0.12.1 • Published 6d agoCLI

arbiter-cli

Licence

MIT

Version

0.12.1

Deps

Size

70 kB

Vulns

Weekly

501

Summary Dependency Versions

arbiter-cli

Cut LLM API costs 69% with one line of code. Smart routing proxy that sends each request to the cheapest model capable of handling it.

Quick Start

# Interactive chat (like Claude CLI, but 69% cheaper)
npx arbiter-cli chat

# AI coding agent (reads files, writes code, runs commands)
npx arbiter-cli code "add error handling to utils.py"

# Set up in your project (zero code changes to your app)
npx arbiter-cli init

# Check your savings
npx arbiter-cli stats

What it does

Arbiter routes every LLM request to the cheapest model that can handle it:

Simple questions → Gemini Flash / GPT-4o Mini (95% cheaper)
Medium code tasks → Qwen / Mistral (90% cheaper)
Complex reasoning → Claude Sonnet 4 / GPT-4o (full quality)

You get the same quality. You pay 69% less on average.

Setup Options

Option 1: Interactive Chat

npx arbiter-cli chat

Chat like you would in Claude CLI. Each response shows which model was picked and how much you saved.

⚡ Arbiter Chat

› What is the capital of France?
  Paris.
  ↳ gemini-2.5-flash · saved <$0.001 (95%)

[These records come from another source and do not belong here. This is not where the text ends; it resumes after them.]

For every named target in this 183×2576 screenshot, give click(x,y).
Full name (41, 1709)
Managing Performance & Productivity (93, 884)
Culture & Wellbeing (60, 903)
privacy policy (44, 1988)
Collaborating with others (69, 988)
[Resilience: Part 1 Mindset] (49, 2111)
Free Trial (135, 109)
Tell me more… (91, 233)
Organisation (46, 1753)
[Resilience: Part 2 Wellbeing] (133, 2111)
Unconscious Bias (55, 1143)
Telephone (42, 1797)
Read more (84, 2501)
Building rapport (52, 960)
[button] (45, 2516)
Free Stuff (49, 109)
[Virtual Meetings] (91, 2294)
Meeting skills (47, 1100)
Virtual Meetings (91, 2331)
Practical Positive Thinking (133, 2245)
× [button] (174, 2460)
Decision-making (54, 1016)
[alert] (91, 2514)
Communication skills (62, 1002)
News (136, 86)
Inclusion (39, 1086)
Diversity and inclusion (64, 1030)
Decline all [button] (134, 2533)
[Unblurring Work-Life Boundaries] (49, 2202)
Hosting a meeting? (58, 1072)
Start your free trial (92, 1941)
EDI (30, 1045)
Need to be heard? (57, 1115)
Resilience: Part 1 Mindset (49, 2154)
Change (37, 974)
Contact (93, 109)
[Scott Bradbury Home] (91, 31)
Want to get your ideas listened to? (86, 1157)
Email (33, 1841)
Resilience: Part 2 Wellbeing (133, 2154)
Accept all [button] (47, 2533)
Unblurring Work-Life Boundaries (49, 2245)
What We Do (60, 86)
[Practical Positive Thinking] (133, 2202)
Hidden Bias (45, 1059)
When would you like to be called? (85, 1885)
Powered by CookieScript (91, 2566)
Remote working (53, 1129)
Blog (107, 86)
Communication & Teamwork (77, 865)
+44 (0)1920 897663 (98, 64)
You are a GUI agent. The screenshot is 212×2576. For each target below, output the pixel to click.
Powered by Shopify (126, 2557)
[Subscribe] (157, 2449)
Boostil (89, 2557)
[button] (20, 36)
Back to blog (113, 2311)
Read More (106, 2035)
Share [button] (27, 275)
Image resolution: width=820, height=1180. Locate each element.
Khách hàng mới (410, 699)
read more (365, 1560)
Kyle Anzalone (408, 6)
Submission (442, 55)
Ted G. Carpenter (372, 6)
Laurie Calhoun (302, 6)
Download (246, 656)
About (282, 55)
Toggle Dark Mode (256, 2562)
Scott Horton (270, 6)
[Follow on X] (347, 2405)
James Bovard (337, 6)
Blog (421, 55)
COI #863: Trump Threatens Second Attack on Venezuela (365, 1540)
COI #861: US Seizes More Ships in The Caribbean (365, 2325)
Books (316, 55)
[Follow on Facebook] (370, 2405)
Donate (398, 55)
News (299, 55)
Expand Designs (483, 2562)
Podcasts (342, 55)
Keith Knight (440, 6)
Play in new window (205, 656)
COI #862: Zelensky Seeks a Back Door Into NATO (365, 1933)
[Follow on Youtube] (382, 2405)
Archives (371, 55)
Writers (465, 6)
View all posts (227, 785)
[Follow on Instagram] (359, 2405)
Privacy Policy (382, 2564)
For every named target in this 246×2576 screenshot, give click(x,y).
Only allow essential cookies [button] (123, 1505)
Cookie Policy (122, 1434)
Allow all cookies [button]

› Design a CRDT for collaborative editing
  Here's an approach using operation-based CRDTs...
  ↳ claude-sonnet-4.6 · saved $0.00 (0%) — frontier needed

Option 2: Coding Agent

npx arbiter-cli code "fix the bug in main.py"
npx arbiter-cli code   # interactive mode

Reads files, writes code, runs commands. Routes cheap for simple file ops, frontier for architecture decisions.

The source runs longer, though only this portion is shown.